H&M fined for breaking GDPR over employee surveillance
H&M has been fined €35.3m (£32.1m) for the illegal surveillance of several hundred employees.
The company kept “excessive” records on the families, religions and illnesses of its workforce at its Nuremberg service centre, the German data protection watchdog found.
The retailer has accepted full responsibility and plans to compensate employees. It is the second-largest fine a single company has faced under EU GDPR rules. Last year, the French data regulator, CNIL, fined Google €50m for breaching the General Data Protection Regulation.
H&M’s privacy violations included extensive staff surveys, with details of holidays, medical symptoms and diagnoses for illnesses, the year-long investigation by the Data Protection Authority of Hamburg (HmbBfDI) found.
Some managers also sought further private details in informal chats, including family issues or religious beliefs, which were then stored and used to evaluate work performance and make employment decisions.
“This is a case that showed a gross disregard” of data-protection rules in Germany, HmbBfDI head Johannes Caspar said.
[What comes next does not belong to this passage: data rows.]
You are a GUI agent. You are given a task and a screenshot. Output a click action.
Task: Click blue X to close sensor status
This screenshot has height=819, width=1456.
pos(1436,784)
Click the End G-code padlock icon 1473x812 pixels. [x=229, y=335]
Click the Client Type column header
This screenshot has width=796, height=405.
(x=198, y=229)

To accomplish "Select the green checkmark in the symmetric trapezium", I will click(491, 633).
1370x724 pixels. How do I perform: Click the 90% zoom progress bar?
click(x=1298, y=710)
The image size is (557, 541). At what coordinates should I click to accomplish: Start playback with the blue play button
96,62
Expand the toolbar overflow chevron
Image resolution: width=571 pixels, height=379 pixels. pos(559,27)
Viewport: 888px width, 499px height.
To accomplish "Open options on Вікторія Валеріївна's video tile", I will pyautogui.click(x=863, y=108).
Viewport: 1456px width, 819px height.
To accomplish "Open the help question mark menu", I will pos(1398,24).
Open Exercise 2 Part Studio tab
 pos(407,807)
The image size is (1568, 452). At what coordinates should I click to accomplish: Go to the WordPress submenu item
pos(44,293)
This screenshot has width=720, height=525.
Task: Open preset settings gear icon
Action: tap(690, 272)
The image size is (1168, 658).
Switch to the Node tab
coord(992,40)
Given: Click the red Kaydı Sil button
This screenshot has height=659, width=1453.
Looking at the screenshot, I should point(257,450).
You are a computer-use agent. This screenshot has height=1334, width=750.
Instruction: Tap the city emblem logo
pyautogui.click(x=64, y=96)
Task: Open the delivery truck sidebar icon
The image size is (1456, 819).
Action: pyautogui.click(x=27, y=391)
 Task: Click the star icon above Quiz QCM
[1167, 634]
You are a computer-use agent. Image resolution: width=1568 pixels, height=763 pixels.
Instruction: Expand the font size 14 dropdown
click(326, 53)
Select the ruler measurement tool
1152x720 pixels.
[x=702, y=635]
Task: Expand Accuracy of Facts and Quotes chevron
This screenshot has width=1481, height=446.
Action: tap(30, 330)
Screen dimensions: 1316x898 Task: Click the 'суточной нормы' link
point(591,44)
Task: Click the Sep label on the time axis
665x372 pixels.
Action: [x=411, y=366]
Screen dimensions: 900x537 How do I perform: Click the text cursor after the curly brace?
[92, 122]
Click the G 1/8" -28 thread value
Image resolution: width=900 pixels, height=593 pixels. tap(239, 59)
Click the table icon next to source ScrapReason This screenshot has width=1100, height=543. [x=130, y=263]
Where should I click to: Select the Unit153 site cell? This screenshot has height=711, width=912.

The large fine was “justified and should help to scare off companies from violating people’s privacy”, he added.
H&M made an “unreserved apology” to the service-centre staff in Nuremberg. “All currently employed at the service centre, and all who have been employed for at least one month since May 2018, when GDPR came into force, will receive financial compensation,” it said. In its third-quarter report, the retailer also said it had taken “forceful measures” to correct any related shortcomings.